Following a 13-hour negotiation session last week, the government and the Atlantic Port Authority´s (JAPDEVA) labor union reached an agreement ending a 51-day labor dispute that disrupted cargo handling operations at the Limón-Moín port complex, which handles roughly 80 percent of the country´s maritime cargo.
As of Saturday, the port has been operating 24 hours a day, the daily La Nación reported.
The agreement ends a dispute that resulted in the port not operating between six and 18 hours a day. Union members were demanding overtime pay for hours worked beyond the six-hour shift included in their collective bargaining agreement.
Marco Vargas, inter-institutional coordination minister, said the union workers agreed to switch from working four six-hour shifts to working three eight-hour shifts under the condition that they be paid overtime during the last two hours of the shift.
In addition, the government agreed to create 100 additional positions within JAPDEVA.
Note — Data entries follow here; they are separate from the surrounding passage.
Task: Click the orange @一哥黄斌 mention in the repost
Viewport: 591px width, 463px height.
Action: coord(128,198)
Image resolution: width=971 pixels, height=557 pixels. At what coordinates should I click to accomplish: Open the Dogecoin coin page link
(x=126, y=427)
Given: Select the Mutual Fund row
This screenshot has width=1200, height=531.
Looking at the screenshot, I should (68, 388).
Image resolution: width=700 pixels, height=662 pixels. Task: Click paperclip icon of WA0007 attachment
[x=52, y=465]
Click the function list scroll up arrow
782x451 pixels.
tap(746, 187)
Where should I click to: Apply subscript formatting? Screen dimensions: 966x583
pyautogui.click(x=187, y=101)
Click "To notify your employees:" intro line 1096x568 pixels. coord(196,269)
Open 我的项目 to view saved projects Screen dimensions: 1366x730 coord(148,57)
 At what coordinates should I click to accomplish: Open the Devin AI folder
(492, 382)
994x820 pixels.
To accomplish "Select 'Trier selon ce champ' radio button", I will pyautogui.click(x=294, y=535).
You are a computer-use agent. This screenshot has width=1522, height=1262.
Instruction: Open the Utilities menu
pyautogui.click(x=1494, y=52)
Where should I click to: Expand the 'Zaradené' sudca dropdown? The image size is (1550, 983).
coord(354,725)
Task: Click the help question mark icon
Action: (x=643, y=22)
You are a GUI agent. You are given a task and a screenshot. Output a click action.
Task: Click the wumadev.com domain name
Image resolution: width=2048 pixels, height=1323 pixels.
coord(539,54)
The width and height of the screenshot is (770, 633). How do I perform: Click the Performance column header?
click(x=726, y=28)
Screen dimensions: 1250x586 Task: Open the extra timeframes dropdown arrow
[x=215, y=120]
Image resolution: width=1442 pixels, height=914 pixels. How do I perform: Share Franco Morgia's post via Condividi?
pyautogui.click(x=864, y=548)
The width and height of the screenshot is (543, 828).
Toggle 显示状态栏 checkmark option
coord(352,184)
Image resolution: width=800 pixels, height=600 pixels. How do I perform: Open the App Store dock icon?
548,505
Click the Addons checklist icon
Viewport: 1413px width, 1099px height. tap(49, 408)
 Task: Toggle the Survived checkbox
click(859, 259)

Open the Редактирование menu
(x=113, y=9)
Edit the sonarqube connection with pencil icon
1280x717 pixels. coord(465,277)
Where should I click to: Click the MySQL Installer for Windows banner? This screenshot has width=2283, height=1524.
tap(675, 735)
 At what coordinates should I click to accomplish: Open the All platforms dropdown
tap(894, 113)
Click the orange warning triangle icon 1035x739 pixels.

Vargas said that now that the crisis has been resolved, the government can focus on advancing its plan to concession the operation and expansion of the port to a private firm. Caldera, the country´s main Pacific shipping port, has been managed by a private firm since late 2006.
Vargas said the government estimates it will be able to issue a tender, organize a bid and select a winner during 2009.
Last week Dutch consulting firm Royal Haskoning presented the government with a master plan for the country´s Caribbean ports, which will serve as the basis for designing the concession tender, the daily La República reported.